According to the Sunday Telegraph .
Britain to fight Saddam on three fronts
By Michael Smith, Defence Correspondent
(Filed: 14/09/2002)
Geoff Hoon, the Defence Secretary, arrives back from Kuwait this morning with full details of what America wants Britain to provide towards the forces lined up against Iraq.
Although officials continue to insist that no decision has been made on whether to go ahead, they admit that contingency plans are in place.
The Ministry of Defence has set up a Target Planning Group to select targets for attacks by US and RAF aircraft on the no-fly zones in Iraq.
Senior defence sources confirmed that Tornado GR4s patrolling the zones would be equipped with precision-guided Storm Shadow missiles to provide "more punch".
Gen Tommy Franks, the US commander in the region, is known to want an extremely strong force of about 250,000 - including a British armoured division - to attack Iraq on three fronts.
Donald Rumsfeld, the US defence secretary, insists that all possible options must be examined and that Gen Franks should think "out of the box" to come up with plans, but a full-scale invasion is seen as the only realistic choice.
That would require three thrusts, one by US airborne troops, probably accompanied by elements of the Colchester-based 16 Air Assault Brigade, to occupy Kurdish-controlled northern Iraq.
British and US special forces are already on the ground in the region and US air force engineers have already relaid three large air bases.
The second thrust would be an amphibious assault on the south via Bubiyan island by a US Marine Corps expeditionary force, possibly including the Royal Marines 3 Commando Brigade.
This would be bound to involve the Royal Navy, since the area is heavily mined and America has no specialist mine-seeking ships. It is also expected to involve the aircraft carrier Ark Royal and the amphibious assault carrier Ocean.
Ark Royal is on its way to the Mediterranean, where it will be joined by the destroyers Southampton and Edinburgh prior to carrying out amphibious landing exercises with other Nato forces.

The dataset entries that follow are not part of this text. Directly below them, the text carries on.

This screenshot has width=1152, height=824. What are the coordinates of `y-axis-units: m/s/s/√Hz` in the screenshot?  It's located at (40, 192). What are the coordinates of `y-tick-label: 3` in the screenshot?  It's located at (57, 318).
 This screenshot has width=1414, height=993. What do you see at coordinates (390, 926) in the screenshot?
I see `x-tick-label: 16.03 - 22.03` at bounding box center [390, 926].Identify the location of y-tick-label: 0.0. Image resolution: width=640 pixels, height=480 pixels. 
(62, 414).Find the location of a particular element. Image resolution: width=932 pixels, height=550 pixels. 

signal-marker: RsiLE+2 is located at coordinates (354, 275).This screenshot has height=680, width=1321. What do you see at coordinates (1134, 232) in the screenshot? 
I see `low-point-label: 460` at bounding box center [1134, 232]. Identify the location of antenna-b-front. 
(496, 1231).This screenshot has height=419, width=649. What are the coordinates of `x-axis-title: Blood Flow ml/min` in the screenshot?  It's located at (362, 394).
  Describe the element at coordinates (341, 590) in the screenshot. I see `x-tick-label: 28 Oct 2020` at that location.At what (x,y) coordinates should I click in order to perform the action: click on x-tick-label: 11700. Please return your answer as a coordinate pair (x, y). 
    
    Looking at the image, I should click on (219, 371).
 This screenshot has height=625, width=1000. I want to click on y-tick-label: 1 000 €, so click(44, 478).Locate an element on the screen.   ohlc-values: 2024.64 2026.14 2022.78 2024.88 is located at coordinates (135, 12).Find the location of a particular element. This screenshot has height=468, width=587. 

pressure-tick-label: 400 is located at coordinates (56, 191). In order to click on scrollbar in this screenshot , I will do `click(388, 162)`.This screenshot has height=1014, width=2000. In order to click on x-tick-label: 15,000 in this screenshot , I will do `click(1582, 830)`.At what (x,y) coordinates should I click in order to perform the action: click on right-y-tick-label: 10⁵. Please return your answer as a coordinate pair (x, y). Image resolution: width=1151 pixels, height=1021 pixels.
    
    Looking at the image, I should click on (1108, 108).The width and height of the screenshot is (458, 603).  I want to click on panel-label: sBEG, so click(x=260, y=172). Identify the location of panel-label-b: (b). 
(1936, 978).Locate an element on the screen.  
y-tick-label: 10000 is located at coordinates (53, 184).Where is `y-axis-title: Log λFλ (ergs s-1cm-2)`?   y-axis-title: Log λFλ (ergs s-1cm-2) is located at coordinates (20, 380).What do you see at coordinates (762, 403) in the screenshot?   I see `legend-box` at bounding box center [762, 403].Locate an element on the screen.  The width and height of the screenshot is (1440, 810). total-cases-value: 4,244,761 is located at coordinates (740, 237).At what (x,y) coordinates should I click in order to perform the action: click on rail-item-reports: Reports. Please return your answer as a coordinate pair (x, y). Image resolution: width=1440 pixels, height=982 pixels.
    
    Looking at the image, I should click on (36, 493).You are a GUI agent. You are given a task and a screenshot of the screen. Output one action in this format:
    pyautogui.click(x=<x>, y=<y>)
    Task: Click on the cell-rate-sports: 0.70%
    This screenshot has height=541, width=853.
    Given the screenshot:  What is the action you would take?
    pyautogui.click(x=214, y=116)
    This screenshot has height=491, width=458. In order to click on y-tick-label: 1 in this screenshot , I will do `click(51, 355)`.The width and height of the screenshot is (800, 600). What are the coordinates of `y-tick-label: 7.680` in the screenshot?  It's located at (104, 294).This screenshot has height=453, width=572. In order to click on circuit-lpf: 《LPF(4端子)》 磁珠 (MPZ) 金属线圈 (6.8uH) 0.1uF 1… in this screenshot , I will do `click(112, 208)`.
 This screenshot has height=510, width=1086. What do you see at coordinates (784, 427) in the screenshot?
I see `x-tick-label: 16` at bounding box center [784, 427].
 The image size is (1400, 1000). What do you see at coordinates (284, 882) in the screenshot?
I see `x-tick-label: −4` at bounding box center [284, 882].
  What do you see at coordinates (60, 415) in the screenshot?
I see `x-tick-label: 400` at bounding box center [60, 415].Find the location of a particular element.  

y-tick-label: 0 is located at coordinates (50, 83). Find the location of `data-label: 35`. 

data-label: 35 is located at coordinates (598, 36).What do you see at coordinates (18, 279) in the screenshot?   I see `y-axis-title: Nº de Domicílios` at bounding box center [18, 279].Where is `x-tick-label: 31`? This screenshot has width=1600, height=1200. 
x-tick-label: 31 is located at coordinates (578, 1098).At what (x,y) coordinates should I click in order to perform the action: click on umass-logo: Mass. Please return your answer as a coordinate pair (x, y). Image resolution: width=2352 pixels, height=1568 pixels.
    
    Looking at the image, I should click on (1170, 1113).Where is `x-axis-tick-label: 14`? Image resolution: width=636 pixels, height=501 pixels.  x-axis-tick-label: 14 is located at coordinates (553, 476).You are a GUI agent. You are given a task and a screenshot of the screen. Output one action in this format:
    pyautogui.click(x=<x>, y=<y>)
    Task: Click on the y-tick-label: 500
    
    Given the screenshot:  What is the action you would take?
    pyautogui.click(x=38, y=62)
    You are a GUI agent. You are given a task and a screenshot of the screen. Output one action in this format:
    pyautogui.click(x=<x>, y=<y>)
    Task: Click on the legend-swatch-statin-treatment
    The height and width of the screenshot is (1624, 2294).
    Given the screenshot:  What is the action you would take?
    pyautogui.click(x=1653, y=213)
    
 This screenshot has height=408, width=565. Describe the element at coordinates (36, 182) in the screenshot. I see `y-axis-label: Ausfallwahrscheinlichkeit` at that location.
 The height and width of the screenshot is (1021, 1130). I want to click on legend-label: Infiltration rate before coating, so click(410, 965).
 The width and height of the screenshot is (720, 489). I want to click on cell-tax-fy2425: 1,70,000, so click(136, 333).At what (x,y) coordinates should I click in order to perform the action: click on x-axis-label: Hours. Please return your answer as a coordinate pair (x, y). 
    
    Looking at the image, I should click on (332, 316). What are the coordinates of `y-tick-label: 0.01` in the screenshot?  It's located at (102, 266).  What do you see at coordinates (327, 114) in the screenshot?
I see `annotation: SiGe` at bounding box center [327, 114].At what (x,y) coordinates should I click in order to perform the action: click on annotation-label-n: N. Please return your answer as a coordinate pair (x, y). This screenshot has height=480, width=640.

The third and final phase will be a classic armoured advance from Kuwait into southern Iraq by five armoured divisions, one of them the Army's main armoured force, 1 Armoured Division, based at Herford in Germany.
It will be stripped of one of its brigades, 20 Armoured Brigade, much of which is currently serving in Kosovo and Bosnia to form a two-brigade "light" division.
The most famous of the two brigades is probably 7th -Armoured Brigade, the "Desert Rats", based in Bergen-Hohne and Fallingbostel. The brigade was due to take part in an exercise in Poland but this was cut down to a single battalion in anticipation of a possible deployment to Kuwait.
The other brigade will be 4th Armoured Brigade, which is based at Osnabruck and Munster, and like 7th Armoured Brigade took part in the 1991 Gulf war.
Kuwaiti government officials confirmed yesterday that Britain planned to deploy a "light" armoured division there in the coming months.